5 ラグレス城
「殿下!?」
突然の大声に、僕はびっくりして飛び起きた。慌てて周りを見渡すと、馬車の荷台を1人の騎士が驚いた顔で覗き込んでいる。そうか、レイフォードを追って馬車に乗り込んで……そのまま眠ってしまっていたらしい。僕は自分の豪胆さに呆れたが、すぐにそれどころじゃない事を思い出す。
「ごめん!」
騎士の横をすり抜け、僕は馬車の荷台から外に飛び出した。するとすぐに熱い空気が頬に当たる。暖炉の炎の何倍もの大きさの火が、僕の眼前に広がった。
「あ、ああ……」
実物を見るのはこれが初めてだったけれど、すぐにこの建物が、カイザルの言っていたラグレス城なのだと僕は悟った。建物全体が炎に包まれ、明々と輝いている様子は不気味でただただ恐ろしかった。
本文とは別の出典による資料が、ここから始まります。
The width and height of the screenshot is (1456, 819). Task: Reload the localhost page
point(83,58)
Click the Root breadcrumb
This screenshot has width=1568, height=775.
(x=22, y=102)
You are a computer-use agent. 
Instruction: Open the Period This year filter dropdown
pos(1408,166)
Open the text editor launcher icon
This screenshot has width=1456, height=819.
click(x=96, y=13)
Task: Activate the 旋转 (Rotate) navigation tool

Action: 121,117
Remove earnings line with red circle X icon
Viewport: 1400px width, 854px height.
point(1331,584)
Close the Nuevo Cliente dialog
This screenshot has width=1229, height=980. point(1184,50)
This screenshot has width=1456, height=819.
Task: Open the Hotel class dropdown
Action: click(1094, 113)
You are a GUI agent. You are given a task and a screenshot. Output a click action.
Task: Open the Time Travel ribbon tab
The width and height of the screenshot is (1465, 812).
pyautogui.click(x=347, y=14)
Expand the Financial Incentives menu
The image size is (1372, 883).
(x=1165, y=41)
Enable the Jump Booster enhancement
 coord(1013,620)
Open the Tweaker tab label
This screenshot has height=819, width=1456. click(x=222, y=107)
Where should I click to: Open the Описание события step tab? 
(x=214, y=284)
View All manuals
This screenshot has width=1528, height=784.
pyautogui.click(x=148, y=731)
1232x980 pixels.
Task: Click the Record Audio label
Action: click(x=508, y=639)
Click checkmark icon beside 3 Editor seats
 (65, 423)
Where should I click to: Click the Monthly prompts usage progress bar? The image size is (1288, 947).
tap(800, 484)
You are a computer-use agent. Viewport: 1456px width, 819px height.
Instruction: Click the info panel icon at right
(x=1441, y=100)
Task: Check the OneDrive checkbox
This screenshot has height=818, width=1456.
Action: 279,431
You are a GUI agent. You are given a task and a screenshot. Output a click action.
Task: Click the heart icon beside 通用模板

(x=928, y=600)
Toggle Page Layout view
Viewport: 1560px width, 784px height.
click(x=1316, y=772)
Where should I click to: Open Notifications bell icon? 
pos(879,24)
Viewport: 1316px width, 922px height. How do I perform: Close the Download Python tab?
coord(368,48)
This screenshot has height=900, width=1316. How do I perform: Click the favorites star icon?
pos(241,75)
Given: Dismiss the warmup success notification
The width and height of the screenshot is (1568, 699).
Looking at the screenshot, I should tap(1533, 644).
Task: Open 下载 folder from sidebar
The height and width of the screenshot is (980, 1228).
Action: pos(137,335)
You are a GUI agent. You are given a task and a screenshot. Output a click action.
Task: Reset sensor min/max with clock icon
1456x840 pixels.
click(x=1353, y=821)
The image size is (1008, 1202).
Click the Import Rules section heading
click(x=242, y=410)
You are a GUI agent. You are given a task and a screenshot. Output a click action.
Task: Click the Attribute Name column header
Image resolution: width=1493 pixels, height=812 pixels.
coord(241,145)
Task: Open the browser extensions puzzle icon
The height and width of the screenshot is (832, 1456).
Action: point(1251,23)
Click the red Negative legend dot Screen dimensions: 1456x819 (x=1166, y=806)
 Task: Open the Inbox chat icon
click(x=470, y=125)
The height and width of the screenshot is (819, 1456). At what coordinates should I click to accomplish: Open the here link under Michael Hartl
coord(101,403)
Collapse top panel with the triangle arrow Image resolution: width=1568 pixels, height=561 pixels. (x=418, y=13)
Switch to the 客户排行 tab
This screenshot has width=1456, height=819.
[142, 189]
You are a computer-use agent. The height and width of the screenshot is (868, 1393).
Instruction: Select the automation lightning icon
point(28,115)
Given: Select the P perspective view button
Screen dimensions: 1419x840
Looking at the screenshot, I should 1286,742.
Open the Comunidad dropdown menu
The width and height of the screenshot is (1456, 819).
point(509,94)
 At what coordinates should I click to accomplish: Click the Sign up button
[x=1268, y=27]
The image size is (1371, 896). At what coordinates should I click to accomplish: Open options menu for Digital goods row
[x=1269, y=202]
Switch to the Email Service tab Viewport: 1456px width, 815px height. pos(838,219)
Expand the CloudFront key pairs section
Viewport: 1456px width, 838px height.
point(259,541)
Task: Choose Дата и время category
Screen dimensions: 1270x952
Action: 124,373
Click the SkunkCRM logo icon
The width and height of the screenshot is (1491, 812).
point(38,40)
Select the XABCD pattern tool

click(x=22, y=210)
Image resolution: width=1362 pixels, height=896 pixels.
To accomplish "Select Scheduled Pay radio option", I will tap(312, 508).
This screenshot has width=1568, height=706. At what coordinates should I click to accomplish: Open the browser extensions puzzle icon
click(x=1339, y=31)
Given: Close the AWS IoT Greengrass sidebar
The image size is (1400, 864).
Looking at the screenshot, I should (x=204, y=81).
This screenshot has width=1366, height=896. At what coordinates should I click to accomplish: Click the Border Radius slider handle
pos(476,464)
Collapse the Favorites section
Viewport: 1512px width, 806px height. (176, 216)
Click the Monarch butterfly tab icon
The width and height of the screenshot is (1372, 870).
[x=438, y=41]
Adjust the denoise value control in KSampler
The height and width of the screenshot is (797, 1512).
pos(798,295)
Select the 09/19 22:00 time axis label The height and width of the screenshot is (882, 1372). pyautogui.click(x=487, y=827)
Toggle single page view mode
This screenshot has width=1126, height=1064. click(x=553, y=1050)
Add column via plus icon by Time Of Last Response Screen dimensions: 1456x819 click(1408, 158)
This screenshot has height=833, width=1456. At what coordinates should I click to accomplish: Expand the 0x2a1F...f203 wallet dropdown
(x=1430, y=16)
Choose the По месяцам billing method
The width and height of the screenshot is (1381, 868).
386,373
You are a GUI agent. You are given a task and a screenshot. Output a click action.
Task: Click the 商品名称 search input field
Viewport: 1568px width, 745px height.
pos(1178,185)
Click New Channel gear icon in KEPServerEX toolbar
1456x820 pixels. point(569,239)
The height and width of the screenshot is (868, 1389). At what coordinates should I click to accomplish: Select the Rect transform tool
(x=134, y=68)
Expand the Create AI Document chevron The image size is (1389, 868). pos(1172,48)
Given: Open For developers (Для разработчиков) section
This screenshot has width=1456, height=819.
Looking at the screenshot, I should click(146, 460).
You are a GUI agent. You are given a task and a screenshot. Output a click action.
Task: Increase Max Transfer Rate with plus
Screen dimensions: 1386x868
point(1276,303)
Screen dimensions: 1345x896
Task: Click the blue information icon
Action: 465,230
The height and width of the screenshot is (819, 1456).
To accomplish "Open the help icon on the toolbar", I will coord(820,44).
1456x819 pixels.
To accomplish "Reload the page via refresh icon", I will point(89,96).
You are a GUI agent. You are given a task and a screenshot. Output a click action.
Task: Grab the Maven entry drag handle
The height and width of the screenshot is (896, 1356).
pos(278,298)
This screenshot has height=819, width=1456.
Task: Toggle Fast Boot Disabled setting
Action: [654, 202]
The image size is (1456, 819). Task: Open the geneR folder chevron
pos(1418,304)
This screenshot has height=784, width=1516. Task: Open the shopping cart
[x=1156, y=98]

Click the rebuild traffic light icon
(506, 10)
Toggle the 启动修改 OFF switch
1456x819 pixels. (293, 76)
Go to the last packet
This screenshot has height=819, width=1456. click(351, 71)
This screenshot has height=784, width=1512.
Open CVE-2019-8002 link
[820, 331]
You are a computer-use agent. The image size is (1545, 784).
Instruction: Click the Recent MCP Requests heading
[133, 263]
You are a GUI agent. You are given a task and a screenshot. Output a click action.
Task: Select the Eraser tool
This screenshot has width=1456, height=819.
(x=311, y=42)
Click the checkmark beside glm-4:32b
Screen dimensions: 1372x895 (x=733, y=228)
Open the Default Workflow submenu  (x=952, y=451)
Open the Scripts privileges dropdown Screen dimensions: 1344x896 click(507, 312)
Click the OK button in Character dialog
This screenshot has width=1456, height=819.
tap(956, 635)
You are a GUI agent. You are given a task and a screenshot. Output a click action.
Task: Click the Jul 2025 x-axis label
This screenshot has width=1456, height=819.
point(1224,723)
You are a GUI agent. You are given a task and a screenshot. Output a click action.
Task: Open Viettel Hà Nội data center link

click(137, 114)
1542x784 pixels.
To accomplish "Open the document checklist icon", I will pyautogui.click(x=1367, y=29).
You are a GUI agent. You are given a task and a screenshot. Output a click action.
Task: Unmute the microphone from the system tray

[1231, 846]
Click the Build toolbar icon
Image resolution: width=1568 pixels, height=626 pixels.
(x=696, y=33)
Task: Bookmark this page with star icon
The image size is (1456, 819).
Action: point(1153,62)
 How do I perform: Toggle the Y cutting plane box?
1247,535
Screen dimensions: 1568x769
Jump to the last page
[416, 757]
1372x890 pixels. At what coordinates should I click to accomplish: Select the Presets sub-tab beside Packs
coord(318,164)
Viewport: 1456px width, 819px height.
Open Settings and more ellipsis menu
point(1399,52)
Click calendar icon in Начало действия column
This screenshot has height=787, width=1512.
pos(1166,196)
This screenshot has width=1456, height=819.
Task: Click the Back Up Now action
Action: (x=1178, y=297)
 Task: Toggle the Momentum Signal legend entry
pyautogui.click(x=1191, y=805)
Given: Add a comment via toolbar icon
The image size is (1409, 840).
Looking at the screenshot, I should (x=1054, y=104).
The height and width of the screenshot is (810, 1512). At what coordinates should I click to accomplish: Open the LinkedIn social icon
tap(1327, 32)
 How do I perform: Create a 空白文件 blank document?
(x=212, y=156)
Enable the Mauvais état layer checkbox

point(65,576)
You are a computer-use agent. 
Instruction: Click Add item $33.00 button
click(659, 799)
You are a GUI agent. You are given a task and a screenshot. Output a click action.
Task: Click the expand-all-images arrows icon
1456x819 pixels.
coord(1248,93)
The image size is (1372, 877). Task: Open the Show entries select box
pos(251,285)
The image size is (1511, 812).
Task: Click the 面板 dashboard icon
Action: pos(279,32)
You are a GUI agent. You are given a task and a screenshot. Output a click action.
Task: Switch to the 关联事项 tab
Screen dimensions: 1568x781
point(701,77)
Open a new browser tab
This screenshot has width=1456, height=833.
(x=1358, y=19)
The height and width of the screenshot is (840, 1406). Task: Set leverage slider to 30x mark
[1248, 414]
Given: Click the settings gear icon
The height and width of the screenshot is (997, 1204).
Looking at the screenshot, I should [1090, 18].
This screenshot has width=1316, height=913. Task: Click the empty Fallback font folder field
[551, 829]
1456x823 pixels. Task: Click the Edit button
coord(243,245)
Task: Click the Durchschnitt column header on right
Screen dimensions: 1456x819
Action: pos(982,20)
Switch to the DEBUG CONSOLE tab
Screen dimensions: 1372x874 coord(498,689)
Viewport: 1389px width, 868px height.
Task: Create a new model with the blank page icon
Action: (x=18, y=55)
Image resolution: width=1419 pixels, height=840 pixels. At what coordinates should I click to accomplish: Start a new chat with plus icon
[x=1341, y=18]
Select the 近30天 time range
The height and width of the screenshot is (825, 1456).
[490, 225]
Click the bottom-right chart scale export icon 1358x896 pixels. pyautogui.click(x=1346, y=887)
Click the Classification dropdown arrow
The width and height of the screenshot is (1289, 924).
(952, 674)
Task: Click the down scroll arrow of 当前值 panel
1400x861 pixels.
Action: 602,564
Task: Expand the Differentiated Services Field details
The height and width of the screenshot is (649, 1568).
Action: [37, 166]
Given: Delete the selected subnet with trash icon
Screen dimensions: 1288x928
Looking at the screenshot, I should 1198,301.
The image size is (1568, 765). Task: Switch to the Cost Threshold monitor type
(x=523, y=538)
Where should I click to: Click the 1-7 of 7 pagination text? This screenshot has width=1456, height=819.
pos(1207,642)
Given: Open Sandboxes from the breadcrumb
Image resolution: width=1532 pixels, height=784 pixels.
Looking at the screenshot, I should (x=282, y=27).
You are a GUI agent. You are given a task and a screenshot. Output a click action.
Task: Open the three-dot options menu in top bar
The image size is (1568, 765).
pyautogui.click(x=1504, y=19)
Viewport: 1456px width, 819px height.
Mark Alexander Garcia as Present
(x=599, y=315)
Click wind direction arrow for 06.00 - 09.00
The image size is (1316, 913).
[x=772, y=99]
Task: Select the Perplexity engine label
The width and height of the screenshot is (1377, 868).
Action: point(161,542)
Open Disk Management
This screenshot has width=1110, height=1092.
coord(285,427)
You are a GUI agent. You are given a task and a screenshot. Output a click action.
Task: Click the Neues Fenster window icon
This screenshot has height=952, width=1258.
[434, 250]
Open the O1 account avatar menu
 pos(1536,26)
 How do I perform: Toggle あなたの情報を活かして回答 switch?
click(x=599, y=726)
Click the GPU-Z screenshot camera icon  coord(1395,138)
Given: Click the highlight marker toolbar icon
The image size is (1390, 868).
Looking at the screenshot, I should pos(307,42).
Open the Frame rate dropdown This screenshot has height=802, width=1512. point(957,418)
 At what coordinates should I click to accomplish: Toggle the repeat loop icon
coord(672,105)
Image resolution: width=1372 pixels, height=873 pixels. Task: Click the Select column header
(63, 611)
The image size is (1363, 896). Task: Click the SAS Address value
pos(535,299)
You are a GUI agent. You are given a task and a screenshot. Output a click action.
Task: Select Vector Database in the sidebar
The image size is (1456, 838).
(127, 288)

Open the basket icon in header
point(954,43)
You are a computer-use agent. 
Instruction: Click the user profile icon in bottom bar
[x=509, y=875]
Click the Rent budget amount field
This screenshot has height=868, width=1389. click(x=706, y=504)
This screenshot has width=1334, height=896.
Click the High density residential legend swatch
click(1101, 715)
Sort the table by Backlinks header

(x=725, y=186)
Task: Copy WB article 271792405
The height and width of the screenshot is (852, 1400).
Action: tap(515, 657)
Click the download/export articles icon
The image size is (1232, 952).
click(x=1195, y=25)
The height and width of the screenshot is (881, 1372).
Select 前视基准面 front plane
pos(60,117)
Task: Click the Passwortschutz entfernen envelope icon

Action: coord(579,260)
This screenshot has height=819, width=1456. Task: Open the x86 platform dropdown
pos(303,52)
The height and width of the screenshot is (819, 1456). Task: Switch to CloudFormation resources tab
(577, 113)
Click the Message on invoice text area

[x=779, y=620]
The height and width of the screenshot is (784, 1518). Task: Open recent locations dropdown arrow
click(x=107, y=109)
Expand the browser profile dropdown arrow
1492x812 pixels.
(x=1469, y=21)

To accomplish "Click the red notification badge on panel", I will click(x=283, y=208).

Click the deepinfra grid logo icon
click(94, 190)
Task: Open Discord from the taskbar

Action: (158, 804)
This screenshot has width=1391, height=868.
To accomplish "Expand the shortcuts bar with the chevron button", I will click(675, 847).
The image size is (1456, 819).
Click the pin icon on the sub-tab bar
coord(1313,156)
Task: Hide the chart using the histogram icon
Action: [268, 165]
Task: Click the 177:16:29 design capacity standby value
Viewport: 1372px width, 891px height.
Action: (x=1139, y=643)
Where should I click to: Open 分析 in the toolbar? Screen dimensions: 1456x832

パチパチゴウゴウと炎の爆ぜる音が、大勢の騎士たちの声とともに暗い空に響いている。
僕は呆気に取られて、その場に突っ立ってその光景を見ていた。
「殿下ッ!?」
聞き慣れた、だけど聞いたことがないほど驚いて裏返った声に、僕はようやく我に返った。
ラグレス城から目を逸らし、声のしたほうを見ると、声の主……カイザルが目を見開いて駆け寄ってきていた。
「か、カイザル……」
恐怖のせいか、僕の声も震えて上手く言葉が出てこなかった。カイザルは僕の前に跪くと、僕の肩を力強く掴んだ。
「なんでここにいるんすか!!部屋に戻れって言ったはずでしょう!」
カイザルに本気で怒鳴られ、僕はうっと涙ぐんだ。しかし、カイザルの問いの答えを思い出し、僕はカイザルの腕を掴み返した。
「レイが!!レイフォードが馬車に乗ってるのが見えたんだ!!僕はそれを追いかけて……!」
カイザルはそれを聞いて驚いた様子だったけど、先ほどよりも少し落ち着いた様子でこう返した。
「……レイフォード様なら既に向こうで保護されています。案内いたしますよ」
それを聞いて、僕はほっと胸を撫で下ろした。炎の中に向かっていくレイフォードの姿を想像して、気が気ではなかったからだ。
カイザルの後ろに着いて行くと、彼の言った通り、レイフォードが馬車の中で毛布にくるまれて震えていた。その目は夕方とは打って変わって強い恐怖の色に支配されている。僕はたまらずその傍に駆け寄った。
「レイ、大丈夫だよ、レイ!」
なにが大丈夫なのかはよく分からなかったけれど、僕はそう声をかけてレイの隣に座った。レイはかすかに僕のほうを見て、か細い声で「でんか……?」と僕を呼んだ。
「殿下、レイフォード様のお傍に居てやってくれませんか。オレは消火活動に加わってきますので」
カイザルが真剣な顔でそう言うので、僕はもちろん、と深く頷いた。ラグレス城のほうでは、たくさんの騎士たちが馬車で運んできた水を建物の方へ回していた。だけど炎の勢いはいっこうに衰える様子がなかった。僕も手伝いたい所だけど、僕では足でまといになるだけだろう。それに、レイフォードを1人にはしておけなかった。
「大丈夫。レイは僕が守るよ」
「……お願いします」
カイザルは頭を下げてから、踵を返して建物の方へ向かっていった。レイフォードの方を見ると、カイザルには気が向かず、うつむいて「ちちうえ……ははうえ……」と呟いていた。
「大丈夫だよ。2人ともすぐここに来るさ」
僕はなだめるようにそう言ってレイフォードの手を握った。きゅっと握り返してくるレイフォードの手には、ほとんど力がはいっていなかったけれど、握り返してくれたことに僕は少し嬉しくなった。いまレイフォードが頼れるのは僕だけだ。そう思って僕は身が引き締まる。レイフォードは僕が守らなければ。
レイフォードの手の温もりを感じながら、僕はぼんやりと外の炎と怒声に耳を傾けていた。